#### DATA RECORDS

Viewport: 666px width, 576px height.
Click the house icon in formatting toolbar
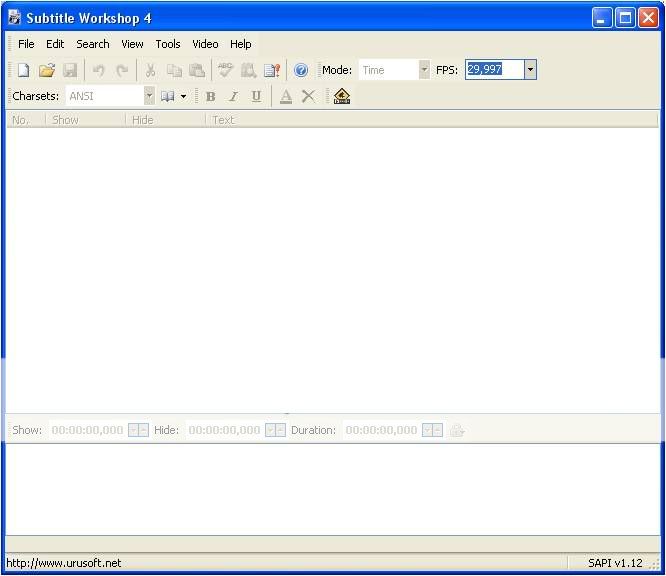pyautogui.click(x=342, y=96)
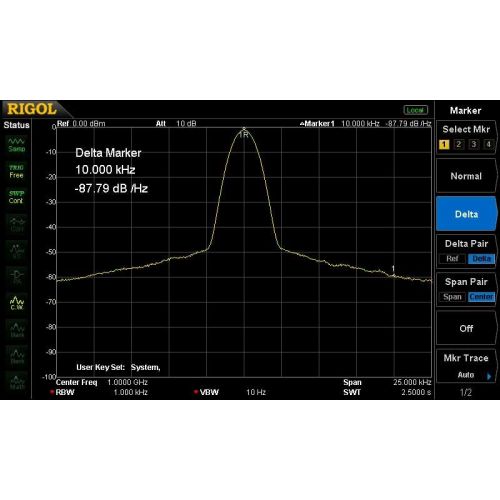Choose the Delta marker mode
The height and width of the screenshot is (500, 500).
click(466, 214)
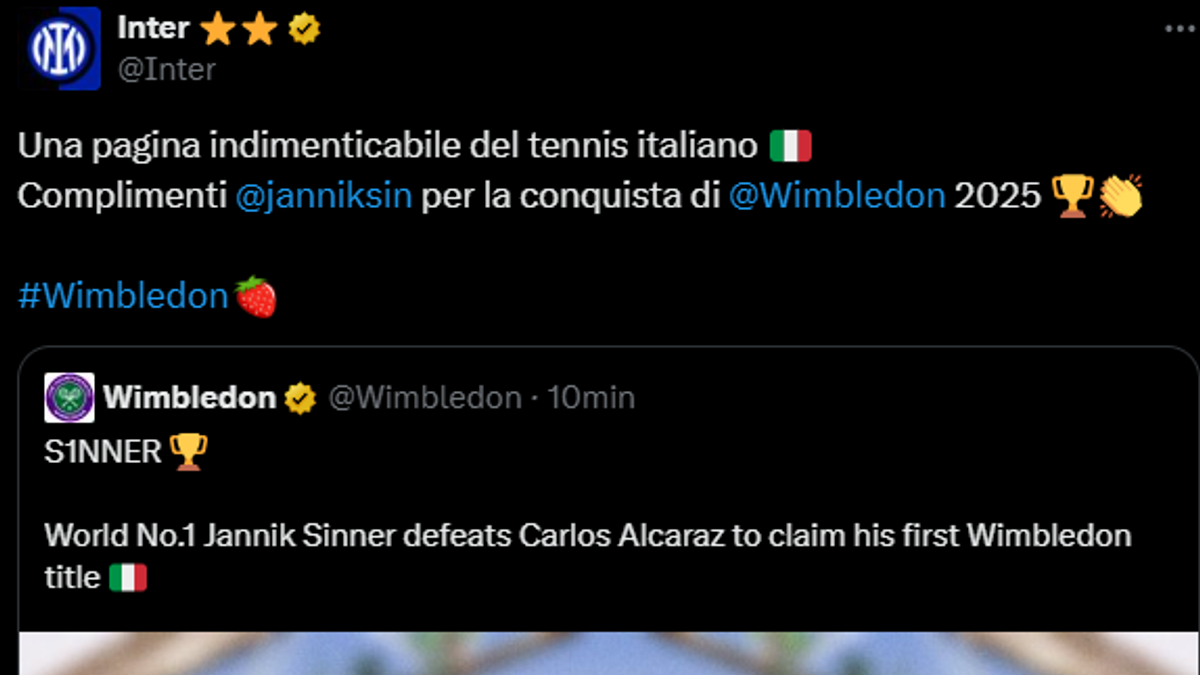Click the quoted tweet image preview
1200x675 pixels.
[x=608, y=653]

########

*EXERCISE BRIEF*: Set down the entries above exactly; no pictures belong in the copy.

*ANSWER SPACE*:
Viewport: 666px width, 576px height.
Click the house icon in formatting toolbar
pyautogui.click(x=342, y=96)
Choose the Delta marker mode
The height and width of the screenshot is (500, 500).
click(466, 214)
Click the quoted tweet image preview
1200x675 pixels.
[x=608, y=653]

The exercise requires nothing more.